| Items for pointing at text and elements |
• • • • •

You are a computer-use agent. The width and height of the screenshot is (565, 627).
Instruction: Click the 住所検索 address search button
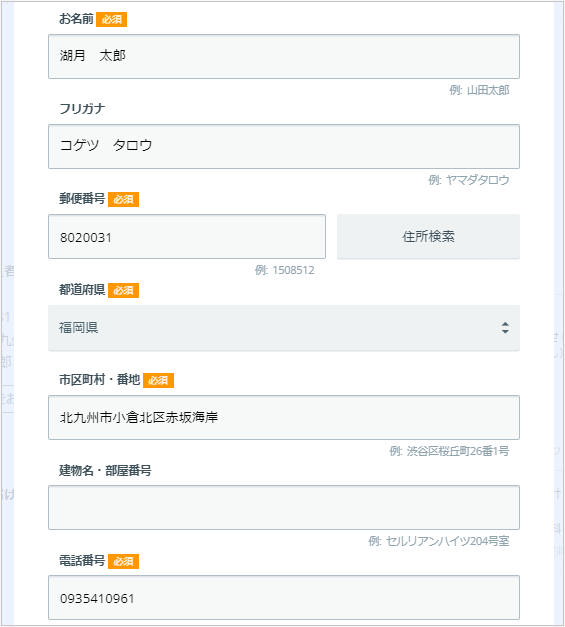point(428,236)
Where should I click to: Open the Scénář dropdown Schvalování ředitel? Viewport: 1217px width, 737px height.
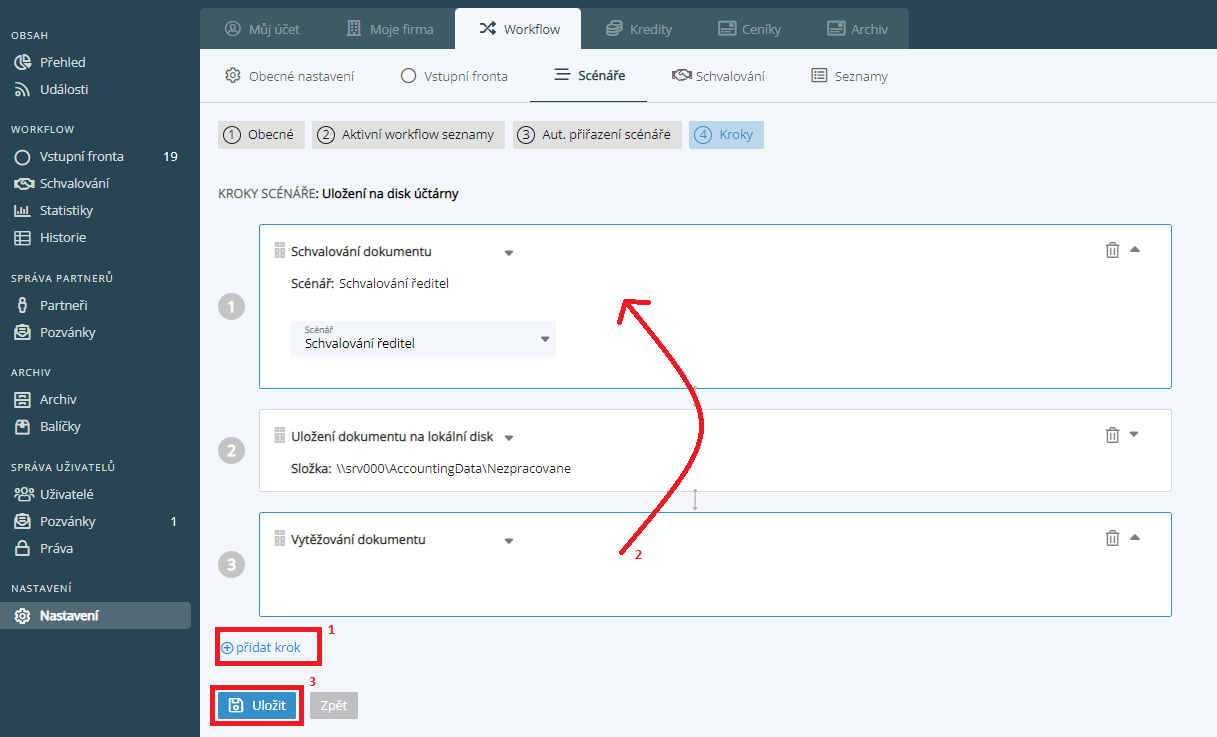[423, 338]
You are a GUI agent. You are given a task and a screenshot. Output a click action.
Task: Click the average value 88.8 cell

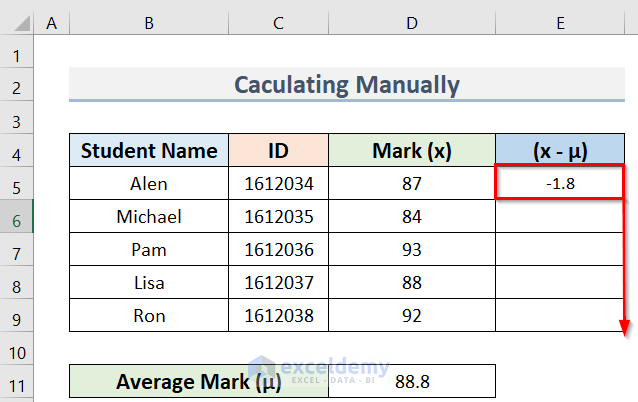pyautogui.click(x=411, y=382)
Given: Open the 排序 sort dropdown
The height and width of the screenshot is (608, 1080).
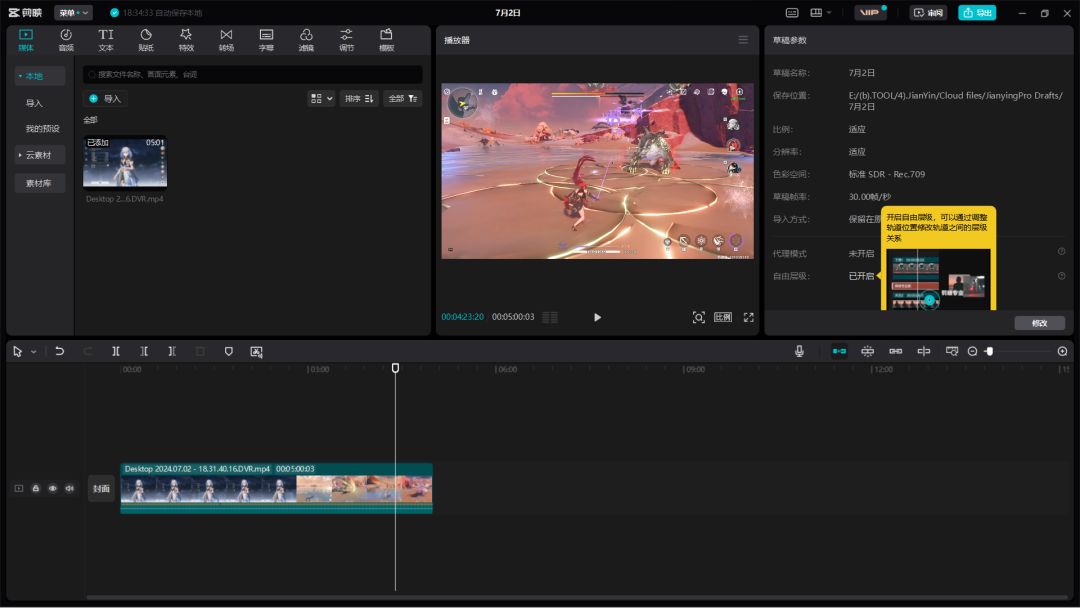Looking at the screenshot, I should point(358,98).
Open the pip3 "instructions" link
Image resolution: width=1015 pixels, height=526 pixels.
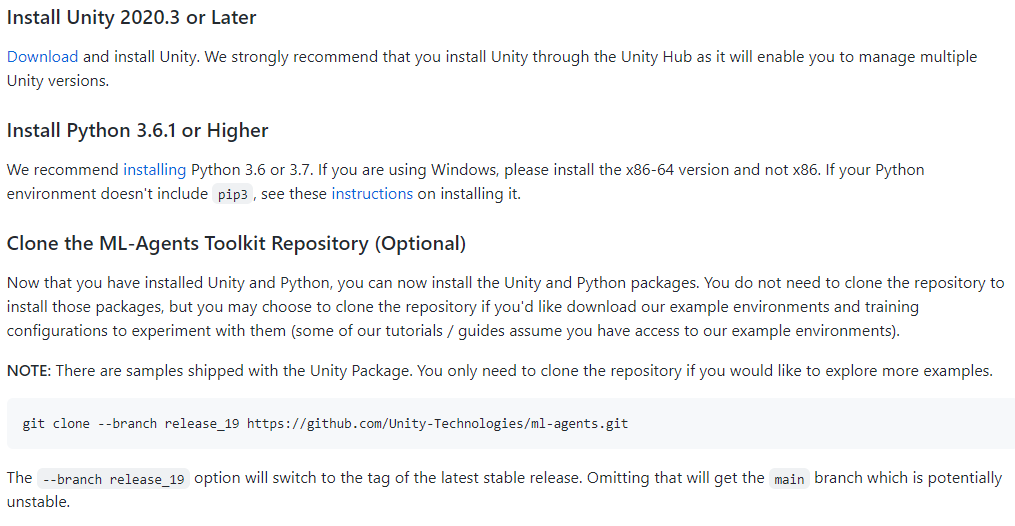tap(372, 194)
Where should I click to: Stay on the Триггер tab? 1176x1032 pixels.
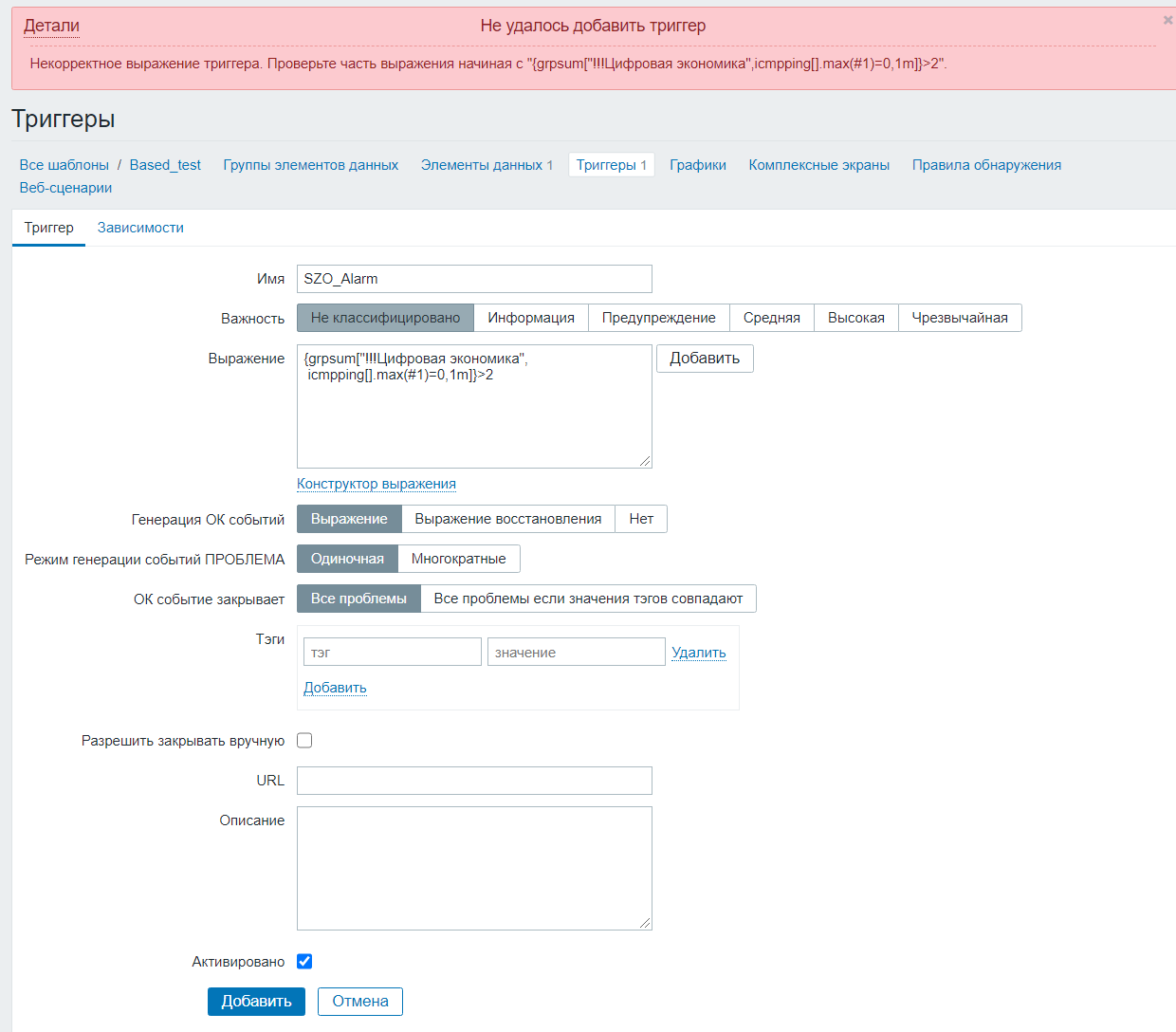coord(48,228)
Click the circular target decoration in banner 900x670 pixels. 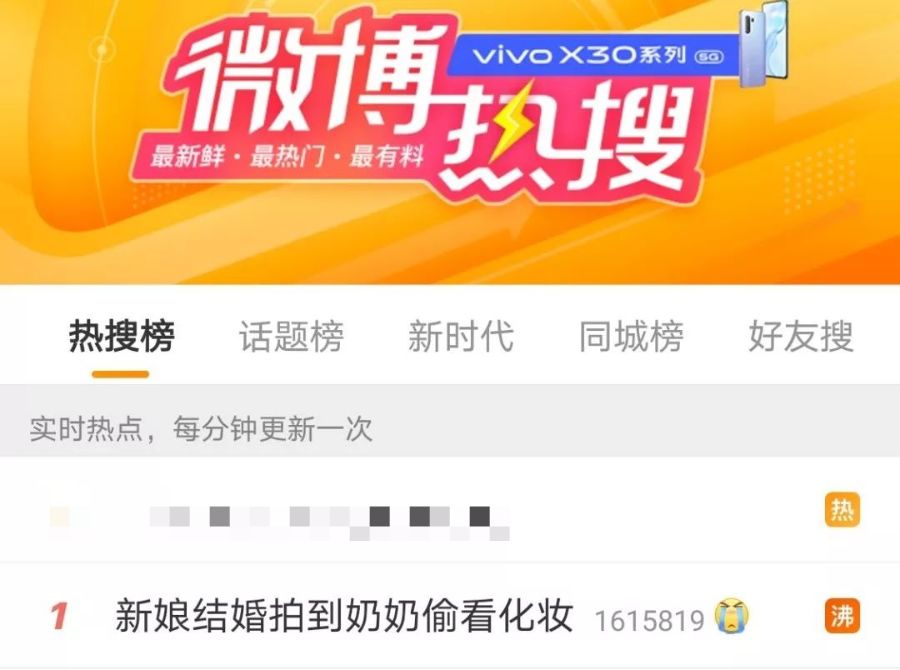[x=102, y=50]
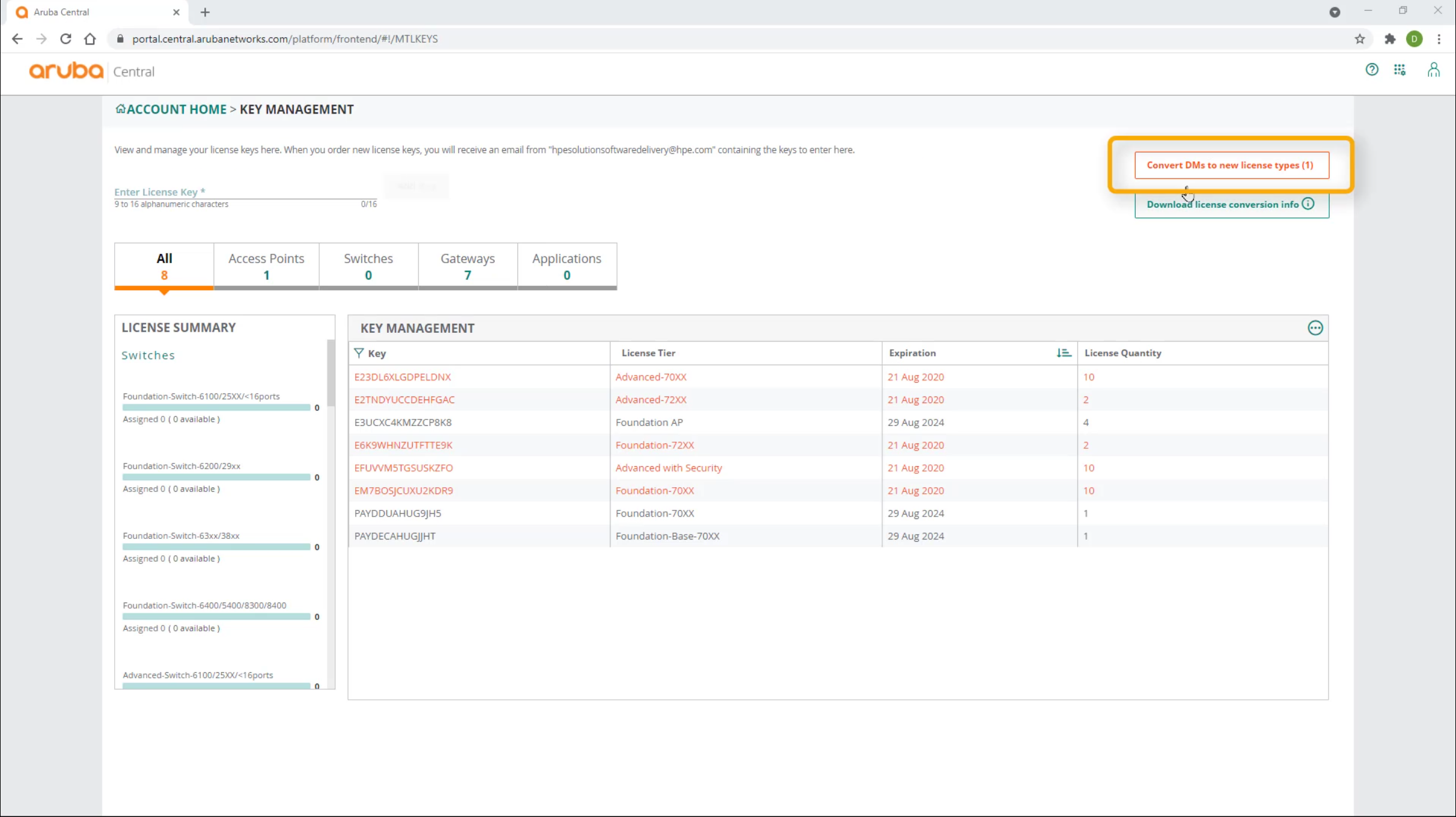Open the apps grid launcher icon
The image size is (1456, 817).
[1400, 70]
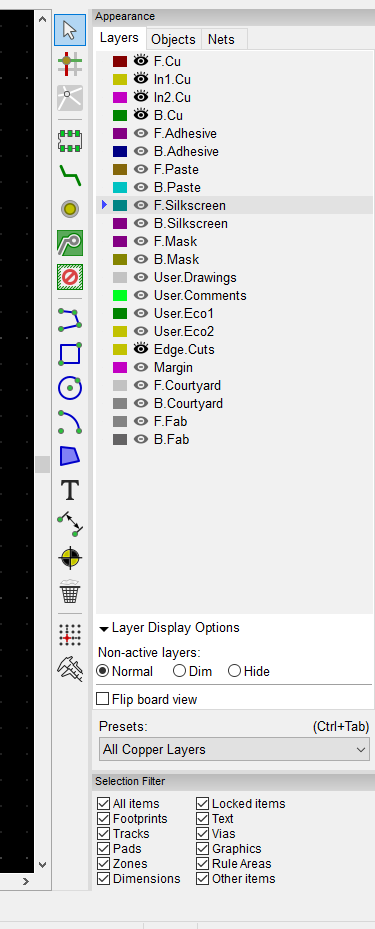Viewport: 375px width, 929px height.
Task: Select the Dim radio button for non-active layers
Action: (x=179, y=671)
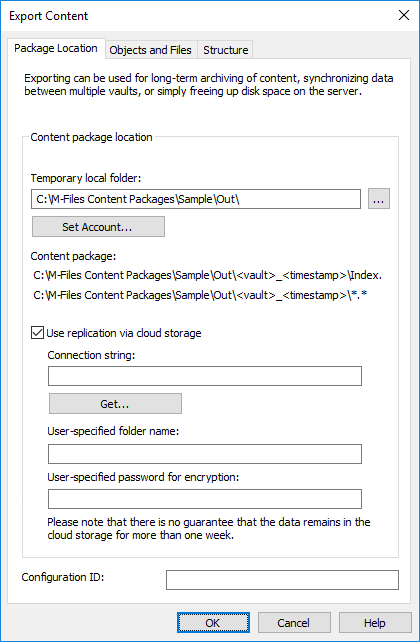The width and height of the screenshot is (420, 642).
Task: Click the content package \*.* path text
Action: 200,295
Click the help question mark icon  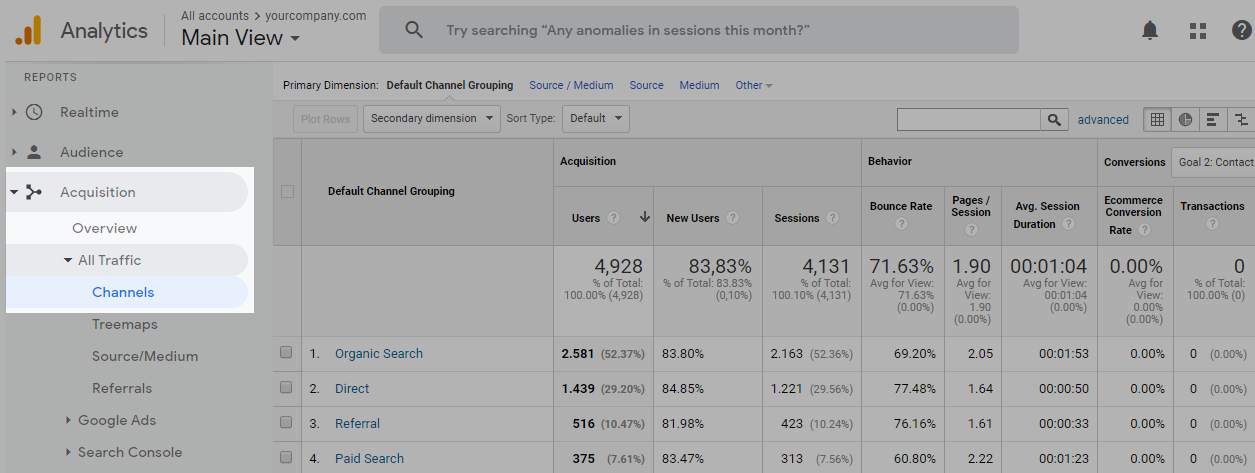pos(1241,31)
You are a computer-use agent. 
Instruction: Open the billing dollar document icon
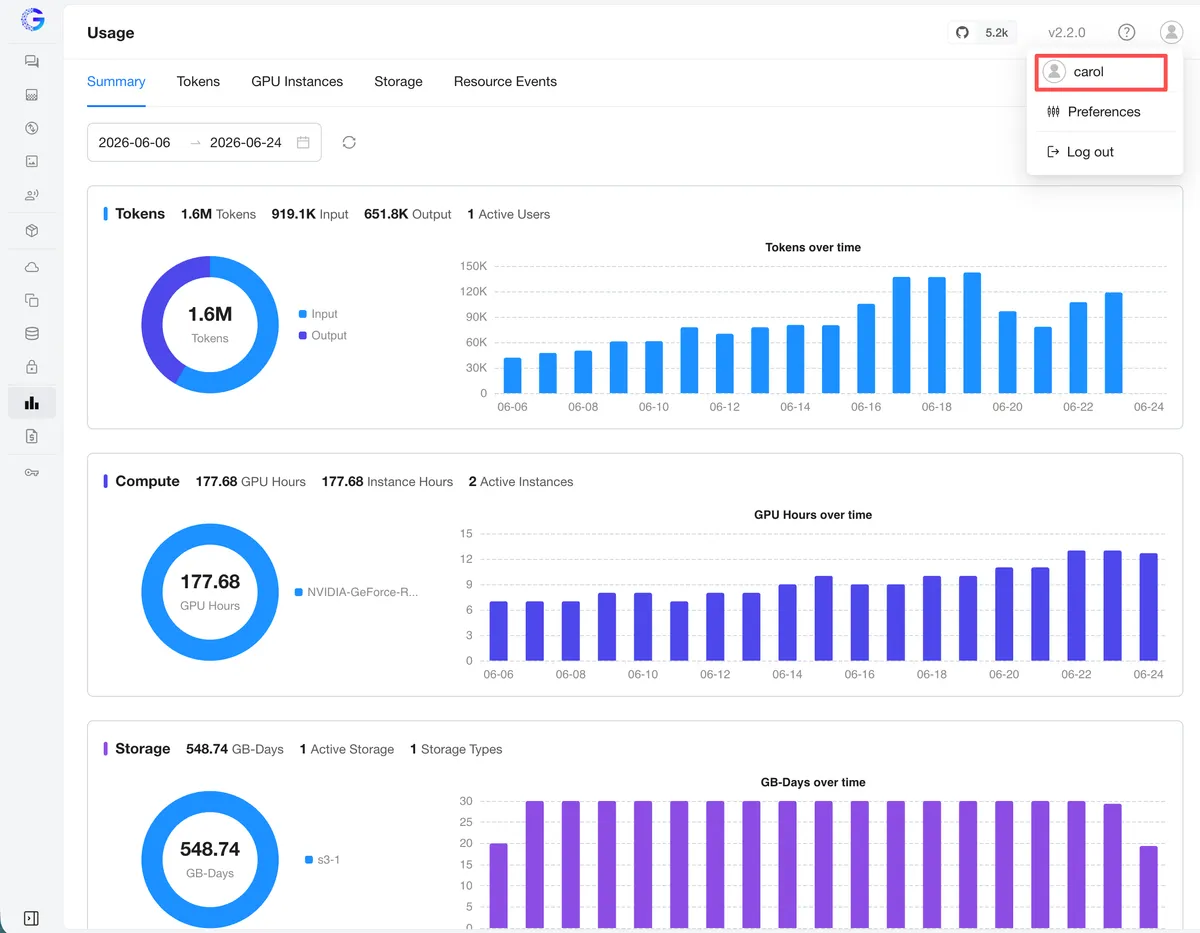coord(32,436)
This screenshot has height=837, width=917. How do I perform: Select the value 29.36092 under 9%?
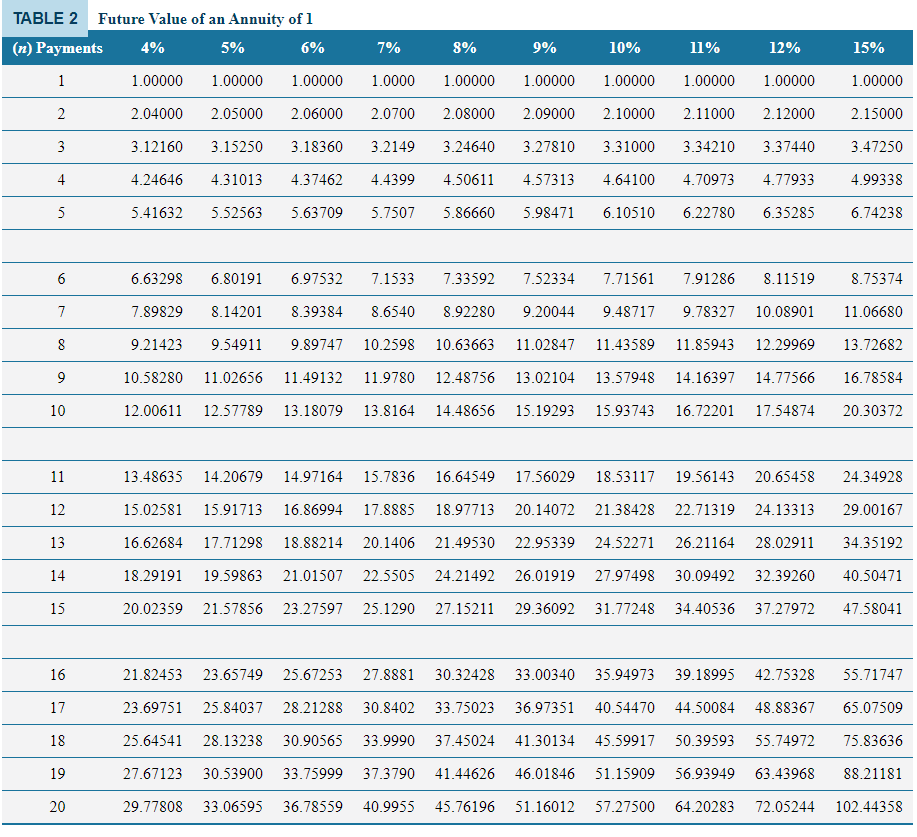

• • • • •

| What the task asks |
Extract the lines of the items above word for word, starting at the line that contains "Where should I click to: Stay" and ending at the line that contains "coord(48,228)", with both of those lines included. Leave the pictures out of your answer.

| The reply |
Where should I click to: Stay on the Триггер tab? 1176x1032 pixels.
coord(48,228)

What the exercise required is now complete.